▶ EXERCISE DETAILS
Copy each line of the records below that has "agent" in it.

▬▬▬▬▬▬

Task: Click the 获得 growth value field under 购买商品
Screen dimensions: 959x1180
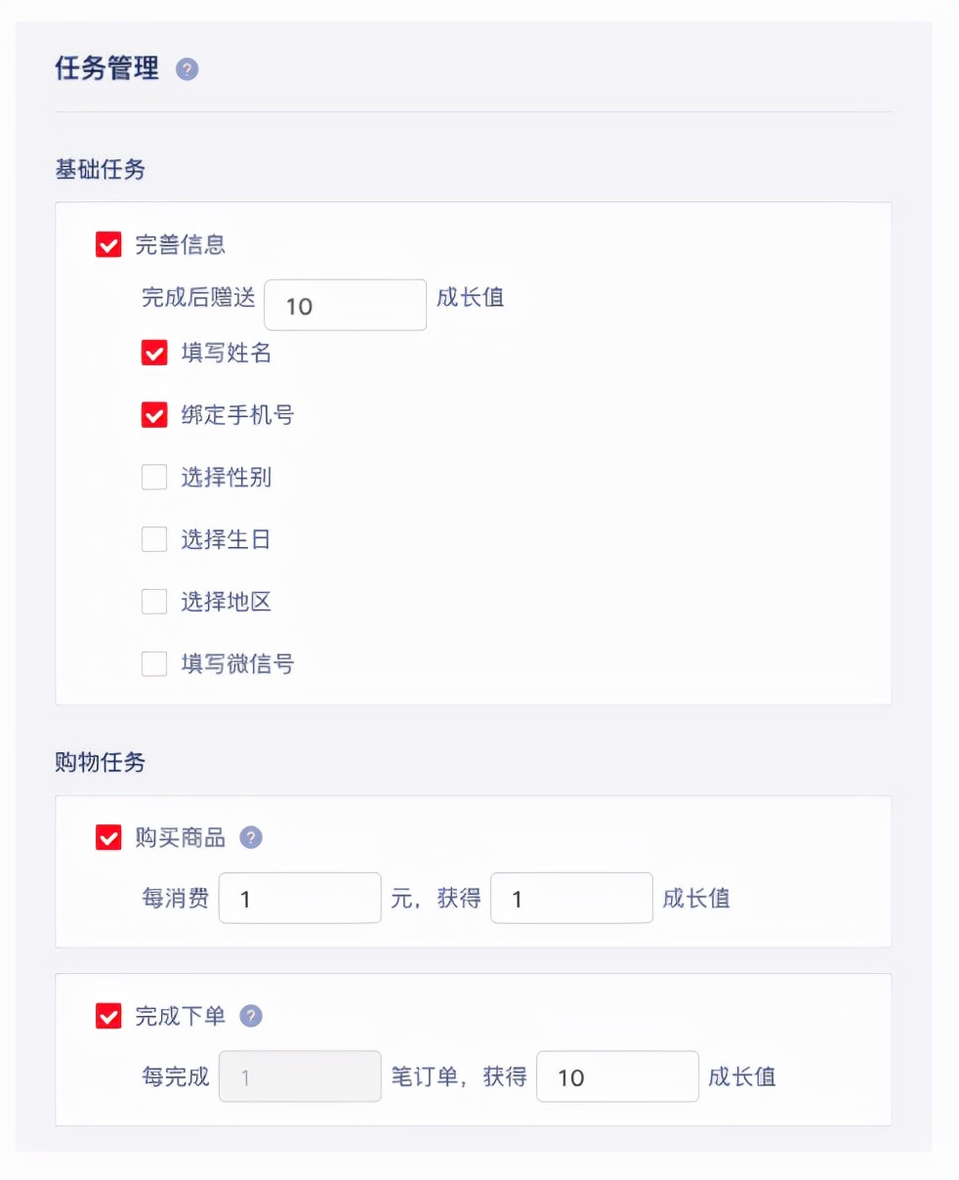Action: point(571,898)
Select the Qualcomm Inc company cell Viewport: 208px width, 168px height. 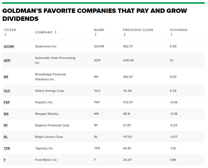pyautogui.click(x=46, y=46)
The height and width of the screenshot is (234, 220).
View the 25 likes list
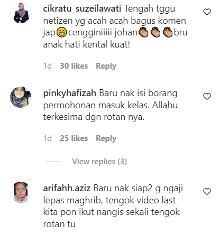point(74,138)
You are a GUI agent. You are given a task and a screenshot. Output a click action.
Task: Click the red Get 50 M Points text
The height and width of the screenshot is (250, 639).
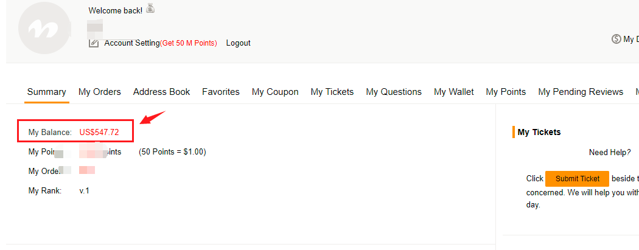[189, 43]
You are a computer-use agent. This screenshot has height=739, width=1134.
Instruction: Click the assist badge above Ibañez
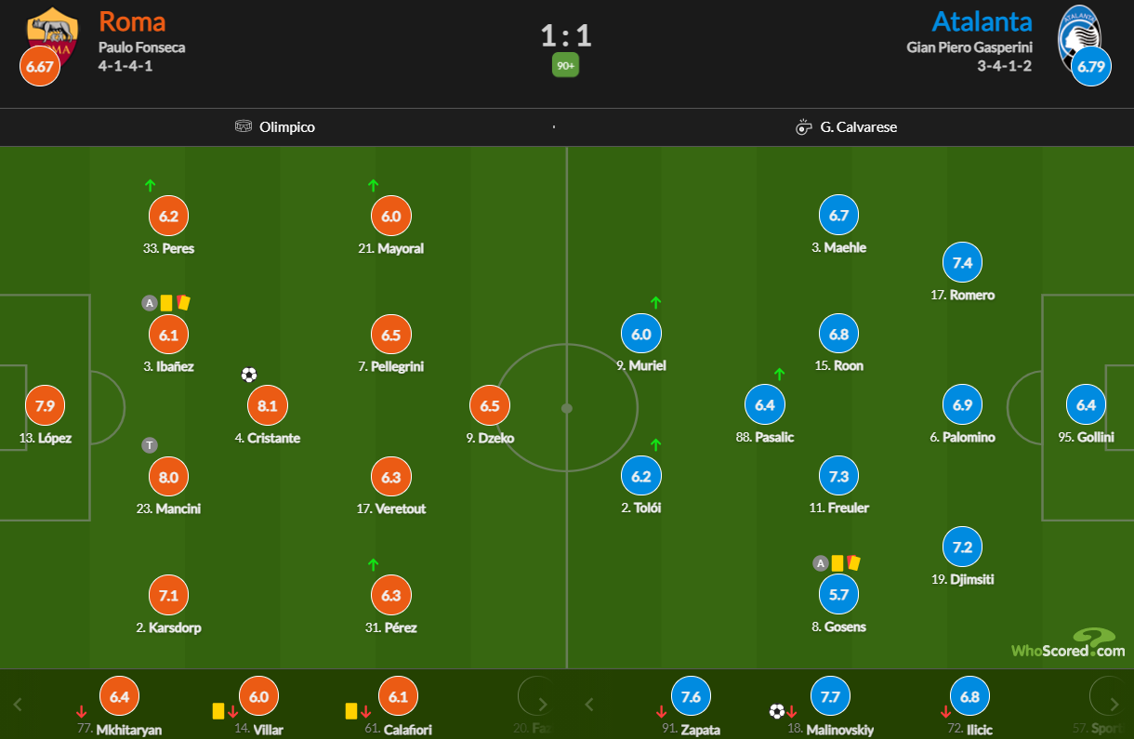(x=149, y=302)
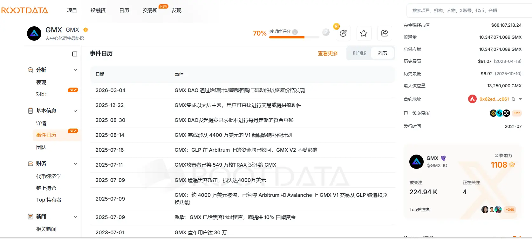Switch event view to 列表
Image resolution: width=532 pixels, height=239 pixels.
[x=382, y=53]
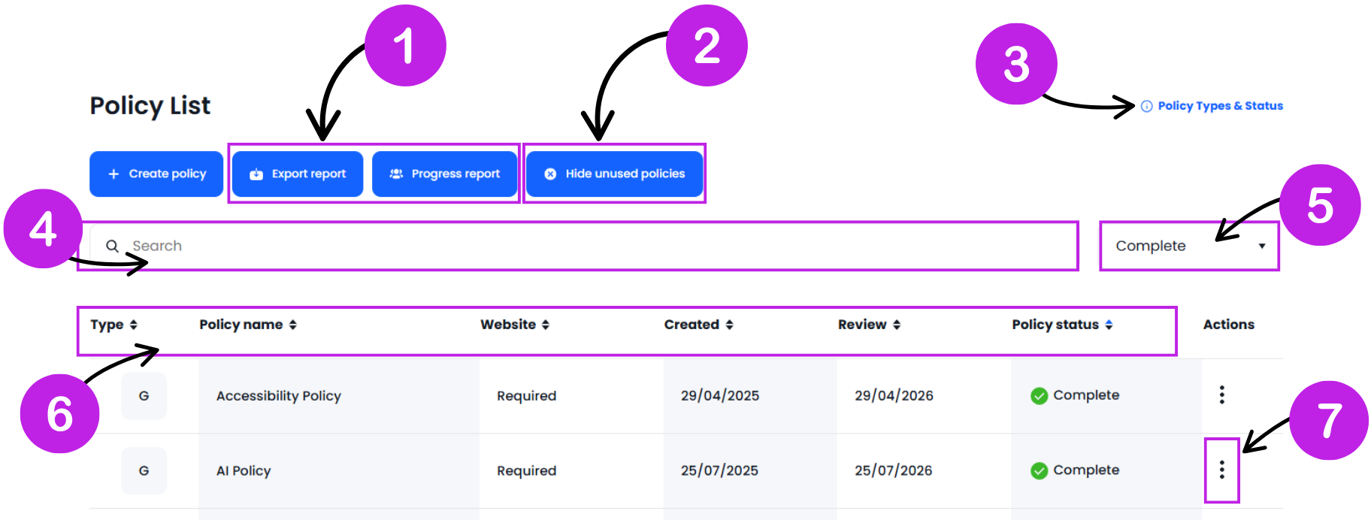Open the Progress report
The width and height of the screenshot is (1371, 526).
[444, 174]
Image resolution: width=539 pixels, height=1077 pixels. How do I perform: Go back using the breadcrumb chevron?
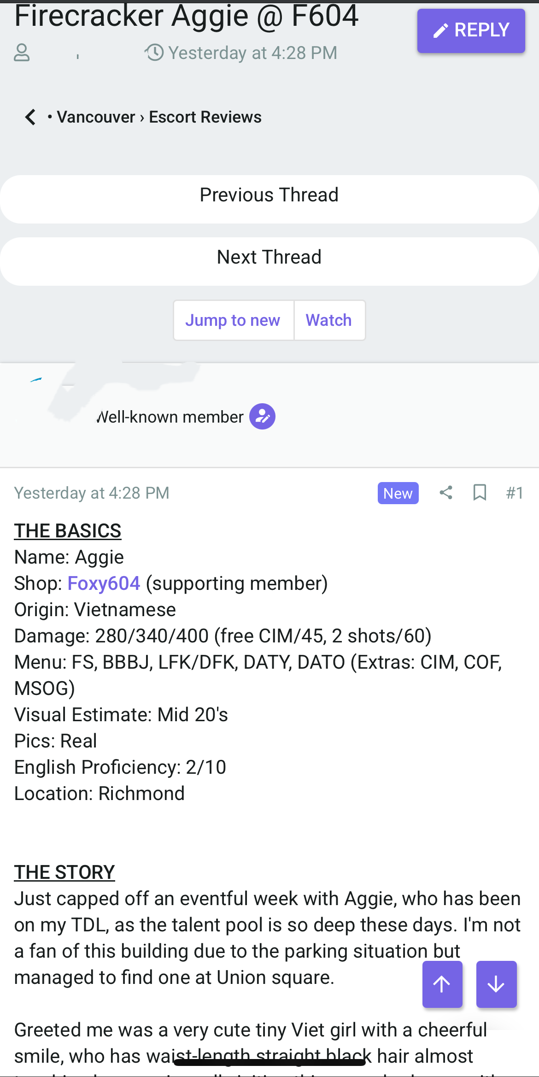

▬▬▬▬▬▬

▶ RESPONSE
You are a GUI agent. You are given a task and a screenshot. Output a click action.
You are a computer-use agent. This screenshot has height=739, width=1134.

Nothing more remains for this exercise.